Once the line containing "Select 整体收益 tab" is found in the entries below, reproduce it and every line after it, stopping at and including the line containing "Sort by the Table Name column header"; reproduce nothing else, and keep each line exact.

[RECORDS SHOWN — start]

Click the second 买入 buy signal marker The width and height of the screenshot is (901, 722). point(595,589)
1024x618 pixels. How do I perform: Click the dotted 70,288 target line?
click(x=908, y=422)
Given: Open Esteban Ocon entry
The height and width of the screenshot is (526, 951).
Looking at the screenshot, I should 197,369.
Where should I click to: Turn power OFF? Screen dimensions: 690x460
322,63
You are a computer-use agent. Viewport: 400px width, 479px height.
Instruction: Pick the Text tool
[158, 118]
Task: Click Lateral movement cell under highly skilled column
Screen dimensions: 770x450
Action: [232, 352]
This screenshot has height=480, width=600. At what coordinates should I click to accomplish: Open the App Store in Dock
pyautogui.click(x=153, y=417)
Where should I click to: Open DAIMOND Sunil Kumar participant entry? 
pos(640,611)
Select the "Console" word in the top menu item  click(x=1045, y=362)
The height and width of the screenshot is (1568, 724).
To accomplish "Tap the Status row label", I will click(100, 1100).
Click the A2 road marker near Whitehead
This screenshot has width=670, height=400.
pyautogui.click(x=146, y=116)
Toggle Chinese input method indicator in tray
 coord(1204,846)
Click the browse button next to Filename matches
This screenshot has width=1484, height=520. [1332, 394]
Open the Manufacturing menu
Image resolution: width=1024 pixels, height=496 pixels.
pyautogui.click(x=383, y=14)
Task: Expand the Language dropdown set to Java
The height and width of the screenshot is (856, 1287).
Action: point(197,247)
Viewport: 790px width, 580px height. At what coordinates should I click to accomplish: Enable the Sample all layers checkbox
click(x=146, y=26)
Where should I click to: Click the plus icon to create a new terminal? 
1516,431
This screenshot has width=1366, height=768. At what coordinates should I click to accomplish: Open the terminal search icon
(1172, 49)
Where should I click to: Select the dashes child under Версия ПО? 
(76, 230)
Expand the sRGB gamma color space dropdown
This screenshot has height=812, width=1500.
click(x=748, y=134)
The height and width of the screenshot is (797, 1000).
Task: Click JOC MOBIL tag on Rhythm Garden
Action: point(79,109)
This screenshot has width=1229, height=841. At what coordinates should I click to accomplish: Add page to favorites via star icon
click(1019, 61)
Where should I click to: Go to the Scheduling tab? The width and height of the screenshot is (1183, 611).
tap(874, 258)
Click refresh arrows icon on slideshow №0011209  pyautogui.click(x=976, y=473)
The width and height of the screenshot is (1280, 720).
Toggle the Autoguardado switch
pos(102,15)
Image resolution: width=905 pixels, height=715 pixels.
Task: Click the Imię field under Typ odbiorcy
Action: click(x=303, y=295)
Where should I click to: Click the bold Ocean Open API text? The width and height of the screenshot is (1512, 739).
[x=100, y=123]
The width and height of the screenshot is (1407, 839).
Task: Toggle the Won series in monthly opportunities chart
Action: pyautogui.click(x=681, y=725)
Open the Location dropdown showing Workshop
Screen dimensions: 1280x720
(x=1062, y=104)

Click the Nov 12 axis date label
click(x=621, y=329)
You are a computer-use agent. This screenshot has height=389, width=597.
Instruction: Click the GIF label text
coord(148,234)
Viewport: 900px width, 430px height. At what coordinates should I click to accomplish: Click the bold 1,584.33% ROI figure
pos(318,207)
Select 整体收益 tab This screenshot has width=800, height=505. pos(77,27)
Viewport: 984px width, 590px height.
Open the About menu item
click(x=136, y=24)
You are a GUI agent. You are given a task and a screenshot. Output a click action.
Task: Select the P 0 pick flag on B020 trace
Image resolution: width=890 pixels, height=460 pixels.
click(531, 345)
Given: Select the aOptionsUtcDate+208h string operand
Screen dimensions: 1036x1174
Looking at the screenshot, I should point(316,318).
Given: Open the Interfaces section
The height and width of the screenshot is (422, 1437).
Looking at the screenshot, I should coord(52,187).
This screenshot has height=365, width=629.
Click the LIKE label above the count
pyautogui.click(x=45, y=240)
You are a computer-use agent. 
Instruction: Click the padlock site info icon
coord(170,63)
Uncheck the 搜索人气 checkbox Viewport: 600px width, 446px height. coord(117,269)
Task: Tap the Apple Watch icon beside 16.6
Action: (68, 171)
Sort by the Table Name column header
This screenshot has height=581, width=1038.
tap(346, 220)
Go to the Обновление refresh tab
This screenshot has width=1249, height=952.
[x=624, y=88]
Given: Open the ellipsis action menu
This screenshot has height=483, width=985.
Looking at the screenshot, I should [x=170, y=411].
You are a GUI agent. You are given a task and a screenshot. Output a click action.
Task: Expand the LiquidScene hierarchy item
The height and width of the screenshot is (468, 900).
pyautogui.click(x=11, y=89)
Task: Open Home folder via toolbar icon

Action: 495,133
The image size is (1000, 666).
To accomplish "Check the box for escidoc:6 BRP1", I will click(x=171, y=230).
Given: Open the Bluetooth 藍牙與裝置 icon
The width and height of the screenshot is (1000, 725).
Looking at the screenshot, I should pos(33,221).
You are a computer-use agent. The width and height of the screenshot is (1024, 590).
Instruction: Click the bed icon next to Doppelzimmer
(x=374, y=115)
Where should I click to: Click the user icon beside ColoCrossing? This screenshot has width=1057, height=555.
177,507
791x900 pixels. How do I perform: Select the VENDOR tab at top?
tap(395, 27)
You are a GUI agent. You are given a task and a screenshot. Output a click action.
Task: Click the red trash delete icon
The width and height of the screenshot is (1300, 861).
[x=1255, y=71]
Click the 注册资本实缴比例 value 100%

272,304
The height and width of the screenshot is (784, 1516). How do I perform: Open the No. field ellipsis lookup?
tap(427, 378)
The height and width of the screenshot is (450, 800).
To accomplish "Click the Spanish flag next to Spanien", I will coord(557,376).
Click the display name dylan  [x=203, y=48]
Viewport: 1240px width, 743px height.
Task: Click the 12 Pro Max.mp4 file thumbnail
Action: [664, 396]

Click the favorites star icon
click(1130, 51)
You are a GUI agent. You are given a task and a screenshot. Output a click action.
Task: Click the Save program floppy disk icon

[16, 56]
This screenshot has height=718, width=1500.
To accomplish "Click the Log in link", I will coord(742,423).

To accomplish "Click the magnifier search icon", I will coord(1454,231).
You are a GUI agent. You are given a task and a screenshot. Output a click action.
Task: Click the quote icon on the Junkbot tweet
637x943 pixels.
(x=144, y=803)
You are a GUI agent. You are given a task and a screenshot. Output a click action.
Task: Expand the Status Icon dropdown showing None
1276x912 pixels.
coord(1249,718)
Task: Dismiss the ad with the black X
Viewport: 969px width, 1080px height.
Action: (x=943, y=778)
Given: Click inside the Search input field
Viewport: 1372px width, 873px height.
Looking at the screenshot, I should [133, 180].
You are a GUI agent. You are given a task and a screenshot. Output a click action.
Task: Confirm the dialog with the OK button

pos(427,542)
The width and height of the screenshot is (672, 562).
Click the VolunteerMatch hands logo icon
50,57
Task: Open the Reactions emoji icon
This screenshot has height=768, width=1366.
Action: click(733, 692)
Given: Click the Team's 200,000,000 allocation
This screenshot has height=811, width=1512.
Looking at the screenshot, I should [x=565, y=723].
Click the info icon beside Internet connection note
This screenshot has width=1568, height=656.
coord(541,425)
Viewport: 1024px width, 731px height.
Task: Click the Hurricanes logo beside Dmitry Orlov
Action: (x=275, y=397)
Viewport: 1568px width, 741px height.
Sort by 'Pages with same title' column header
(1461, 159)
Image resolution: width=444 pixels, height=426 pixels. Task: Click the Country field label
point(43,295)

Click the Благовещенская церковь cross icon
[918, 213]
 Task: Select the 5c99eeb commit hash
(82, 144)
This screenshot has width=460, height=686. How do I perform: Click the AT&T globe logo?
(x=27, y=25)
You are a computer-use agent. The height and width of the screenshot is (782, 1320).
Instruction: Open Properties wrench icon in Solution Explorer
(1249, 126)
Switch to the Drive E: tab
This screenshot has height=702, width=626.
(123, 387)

[RECORDS SHOWN — finish]

#### RESULT BELOW:
Select 整体收益 tab This screenshot has width=800, height=505. pos(77,27)
Viewport: 984px width, 590px height.
Open the About menu item
click(x=136, y=24)
You are a GUI agent. You are given a task and a screenshot. Output a click action.
Task: Select the P 0 pick flag on B020 trace
Image resolution: width=890 pixels, height=460 pixels.
click(531, 345)
Given: Select the aOptionsUtcDate+208h string operand
Screen dimensions: 1036x1174
Looking at the screenshot, I should point(316,318).
Given: Open the Interfaces section
The height and width of the screenshot is (422, 1437).
Looking at the screenshot, I should coord(52,187).
This screenshot has height=365, width=629.
Click the LIKE label above the count
pyautogui.click(x=45, y=240)
You are a computer-use agent. 
Instruction: Click the padlock site info icon
coord(170,63)
Uncheck the 搜索人气 checkbox Viewport: 600px width, 446px height. coord(117,269)
Task: Tap the Apple Watch icon beside 16.6
Action: (68, 171)
Sort by the Table Name column header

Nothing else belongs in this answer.